When grief sits with you, it’s tropical heat
thickening the air, heavy as water
more fit for gills than lungs;
when grief weights you like your own flesh
only more of it, an obesity of grief,
you think, How can a body withstand this?
Then you hold life like a face
between your palms, a plain face,
no charming smile, no violet eyes,
and you say, yes, I will take you
I will love you, again.
—Ellen Bass
Week 8 Prompt Menu
Write a poem starting from the stem sentence: The thing is…

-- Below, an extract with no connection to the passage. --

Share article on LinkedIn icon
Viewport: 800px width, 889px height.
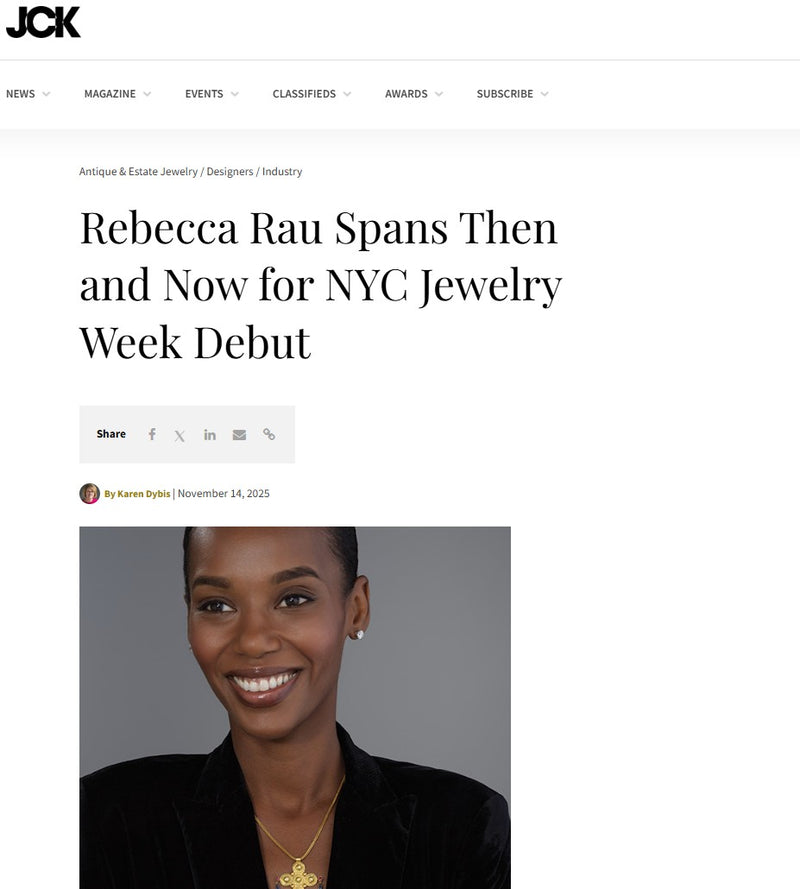pos(209,434)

Write about the things (people, places, events, objects, etc.) you hold dear. What does it mean to hold them dear? How do you hold things dear inside of you?
How do you try to protect the things you hold dear? How you have endured the loss of them?
Write an ode to grief
Write about your way of loving life. What is it like to, or what allows you to, love life even when it is seemingly cruel, unjust, and frightening?
Write an ode to love. Or use the title of my poem below as a writing prompt, and write about something you love using the stem: What I love, more than anything, is…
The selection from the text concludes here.